- Patterns of Cereal Yield Growth across China from 1980 to 2010 and Their Implications for Food Production and Food Security. There has been yield stagnation over about 50% of total area of rice and maize, 15% of wheat.
- Genomic signatures of North American soybean improvement inform diversity enrichment strategies and clarify the impact of hybridization. 579 soybean varieties released 1940-2009 fall into 3 maturity groups, the overall diversity of which is not too different from the diversity of the ancestor landraces.
- Low-Coverage, Whole-Genome Sequencing of Artocarpus camansi (Moraceae) for Phylogenetic Marker Development and Gene Discovery. There’s been a whole genome duplication in Artocarpus.
- ColectoR, a Digital Field Notebook for Voucher Specimen Collection for Smartphones. So many of these things around.
- Potential ecosystem services of urban agriculture: a review. Important at local scale, not so much at global scale.
- Nineteenth century French rose (Rosa sp.) germplasm shows a shift over time from a European to an Asian genetic background. Ah, the lure of the exotic; 19 genetic groups, not corresponding to horticultural groups.
- Cryopreservation of in vitro shoot tips of strawberry by the vitrification method — establishment of a duplicate collection of Fragaria germplasm. The German national collection, including wild relatives, is a bit safer.
- Has land use pushed terrestrial biodiversity beyond the planetary boundary? A global assessment. Looks like it. Cross-reference with crop wild relatives?
- Traditional Banana Diversity in Oceania: An Endangered Heritage. Out of New Guinea…
- The contribution of international vegetable breeding to private seed companies in India. Vegetable breeding by AVRDC still has a role as R&D shifts to the private sector, but it’s different to what it was.
- Whole-genome sequencing of native sheep provides insights into rapid adaptations to extreme environments. Genomes of 77 Chinese breeds from extreme environments reveal genes likely to be useful in extreme environments.
`Planetary boundary’ dangers.
This Newbold et al. paper is an unjustified extension of the planetary boundaries framework. An explanation of this framework [Steffen W. et al. 2015 Planetary boundaries: Guiding human development on a changing planet. DOI: 10.1126/science.1259855] concludes: “Transgression of the PBs [Planetary boundaries] thus creates substantial risk of destabilizing the Holocene state of the ES [Earth system] in which modern societies have evolved.” But this totally ignores the major factor for human survival developed in the Holocene, that is, agriculture. The Newbold et al. paper suggests that a 10% reduction in the Biodiversity Intactness Index (BII) will undermine efforts towards long-term sustainable development.

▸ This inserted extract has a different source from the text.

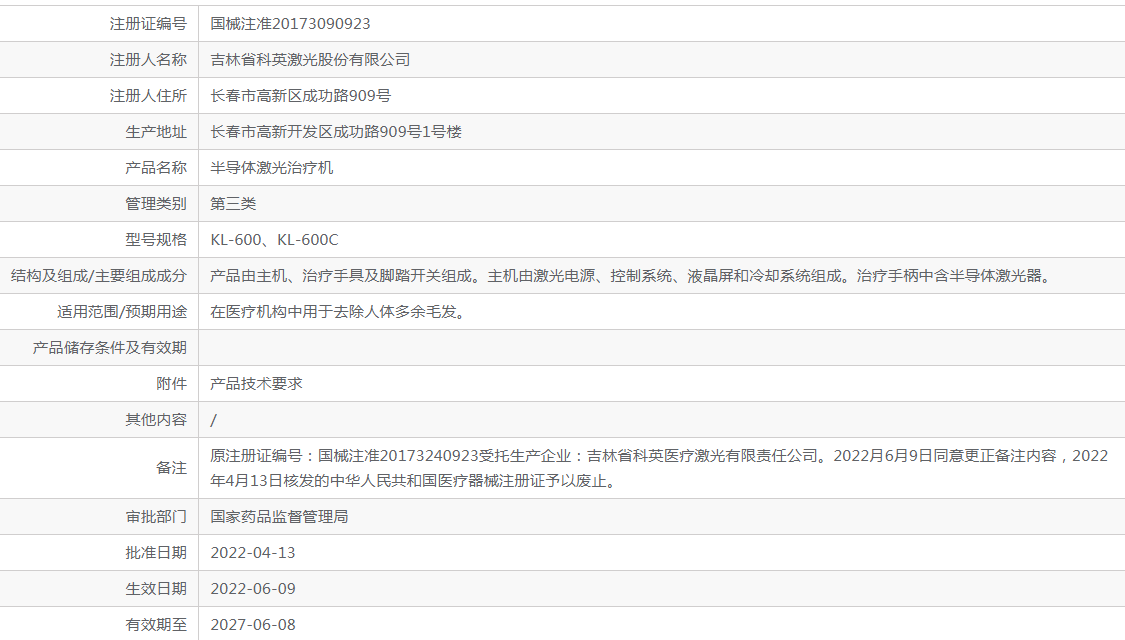The image size is (1125, 640).
Task: Click the remarks text starting with 原注册证编号
Action: [x=659, y=468]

Newbold et al. also not only ignore the massive human breakthrough of the origin of agriculture in the Holocene but concludes: “Slowing or reversing the global loss of local biodiversity will require preserving the remaining areas of natural (primary) vegetation and, so far as possible, restoring human-used lands to natural (secondary) vegetation. Such an outcome would be beneficial for biodiversity, ecosystems and – at least in the long term – human wellbeing.” This is total rubbish – `human-used lands’, that is, agriculture, must be restored to secondary vegetation for human wellbeing – no way!
The argument that a 10% loss of biodiversity can compromise ecosystem function and somehow affect our food supply is deeply flawed. There are very many ecosystems with a single dominant plant species that do very well indeed: mangroves, reed beds, Spartina, marram grass, kelp, monodominant tropical forests and very many dominant stands of wild relatives of crops that were domesticated to provide most of our food (rice, sorghum, wheat, barley and lots more). The bottom line is that any one time we do not need high levels of plant biodiversity to provide ecosystem services. Most ecosystem services (and the habitat for a vast level of associated biodiversity) can be met by a range of single dominant plant species.
As for loss of pollinators, I once camped on the Red Sea coast of Yemen and woke up to find a little old lady up a date palm bashing the female flower spike with a bunch of male flowers (from another palm, of course). We have no honeybees whatever in our garden in Scotland and no sign they are needed (we do have lots of bumblebee species and other pollinators). The whole goings-on about loss of pollinators and biodiversity now targets poor people in tropical countries that have lost 15% of their land to nature reserves keeping people out (and stopping them growing the food that is urgently needed). This should be reversed rather than expanded, as demanded by Newbold et al..
A 15% increase in farmland would be gobbled up by 5 year’s population growth, assuming 3% per year. So if the nature preserves are providing significant net benefits to local people (ecotourism, beneficial insects, etc., corrected for any damage caused by the wild species being preserved), converting the preserves to farmland would be a mistake, even if we ignore long-term benefits of preserving biological resources.
But the whole planetary boundary thing seems arbitrary, especially when they say, in effect, “if we cross any of these boundaries there will be disastrous consequences, and we already have crossed some of them.” More biodiversity would be good, but are there really thresholds beyond which things suddenly fall apart? If so, do we know what those thresholds are, or are we making wild guesses?